Con más de dos mil invitados en un espléndido salón neoclásico iluminado, Ford arranca la ‘Presentación de la temporada’. Un espectáculo pulido en el que queda claro lo importante que son la NASCAR, el Dakar y, sobre todo, el regreso a la pelea por la victoria absoluta en las 24 Horas de Le Mans para Ford. El tema de la Fórmula 1 se evita. Eso llegará más tarde en el espectáculo, que supera las dos horas de duración.
Max Verstappen está claramente satisfecho con los colores nuevos del Red Bull. Un tono de azul distinto, un acabado de alto brillo y más acentos negros le dan al coche una estética más agresiva.
‘Estoy contento’, dice Verstappen
«Llevo tiempo pidiendo este cambio. Estoy contento», afirma el cuatro veces campeón del mundo, que en el escenario principal también exhibe la nueva equipación del equipo. «¿Alguien quiere ver mi trasero?», suelta en tono juguetón.
Unos pocos miles de aficionados gritaron su aprobación a pleno pulmón.

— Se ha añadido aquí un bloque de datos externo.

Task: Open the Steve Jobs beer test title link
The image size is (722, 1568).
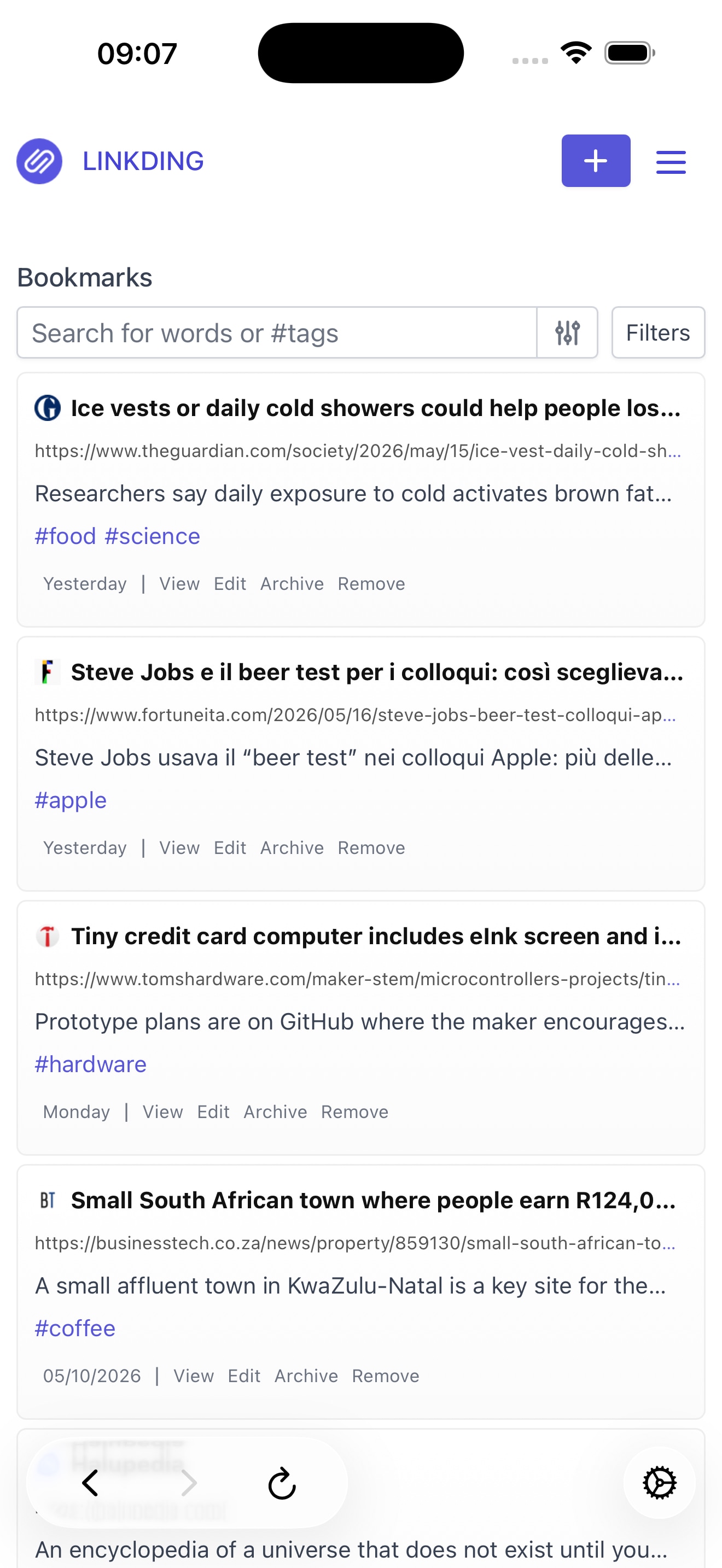Action: click(x=377, y=672)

Oro para el departamento de marketing. En cambio, el anuncio de que el nuevo motor recibirá la designación DM01 en honor al cofundador de Red Bull, Dietrich Mateschitz, fallecido en 2022, pasa casi desapercibido entre los invitados celebrantes.
En un espectáculo largo, demasiado largo, los protagonistas suben después al inmenso escenario, y queda patente que el público estadounidense ha venido sobre todo por Ford y por Max Verstappen. Al final de la noche, los pilotos de Racing Bulls, Liam Lawson y el rookie Arvid Lindblad, reciben un aplauso contenido. Lo mismo ocurre con la nueva librea del equipo, que, por cierto, es la misma que la del año pasado.